- [YOUR GOAL]: Quote the post about South Africa's settler forefathers word for word, beginning at "Monday, August 20, 2007" and stopping after "the East Indies.".

- [DOCUMENT SECTION]:
————————

Monday, August 20, 2007

Settler Forefathers

There is no doubt in my mind at least that the rainbow nation did not start miraculously in 1994 with the advent of the ANC government in South Africa - we have always been the rainbow nation, at least from the very first settler to the Southern tip of Africa.

Most people take this to have taken place in 1652 when Jan van Riebeeck landed at what is now Cape Town in his three tiny ships, the Drommedaris, Reijger, and Goede Hoop with a party of hardy souls who were tasked with building a fort and planting a garden to serve as a way-station for the VOC trade route between the Netherlands and the East Indies.

Upon his arrival, Jan van Riebeeck came accross the Khoikhoi people or Khoi, who were originally part of a pastoral culture and language group found across Southern Africa. The Khoi had originated in the northern area of modern day Botswana and the ethnic group steadily migrated south, reaching the Cape approximately 2,000 years ago, where they found the regions original inhabitants, the San or Bushmen who were hunter gatherers. Archaeological evidence suggests that they have lived in southern Africa, (and probably other areas of Africa) for at least 22,000 years but probably much longer. Genetic evidence suggests they are one of the oldest, if not the oldest, peoples in the world.

————————

- [DATASET EXTRACT]:
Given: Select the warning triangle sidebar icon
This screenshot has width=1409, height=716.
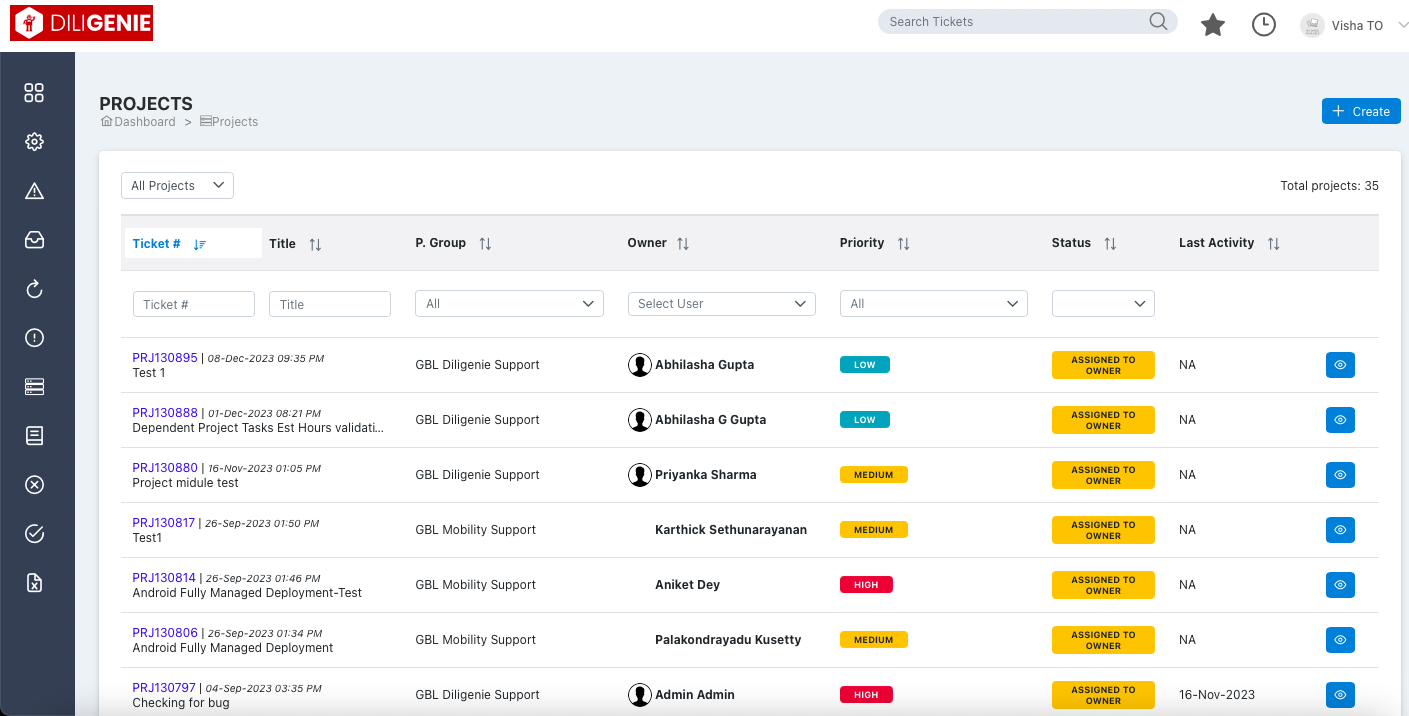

————————

- [PROBLEM SOLUTION]:
Monday, August 20, 2007

Settler Forefathers

There is no doubt in my mind at least that the rainbow nation did not start miraculously in 1994 with the advent of the ANC government in South Africa - we have always been the rainbow nation, at least from the very first settler to the Southern tip of Africa.

Most people take this to have taken place in 1652 when Jan van Riebeeck landed at what is now Cape Town in his three tiny ships, the Drommedaris, Reijger, and Goede Hoop with a party of hardy souls who were tasked with building a fort and planting a garden to serve as a way-station for the VOC trade route between the Netherlands and the East Indies.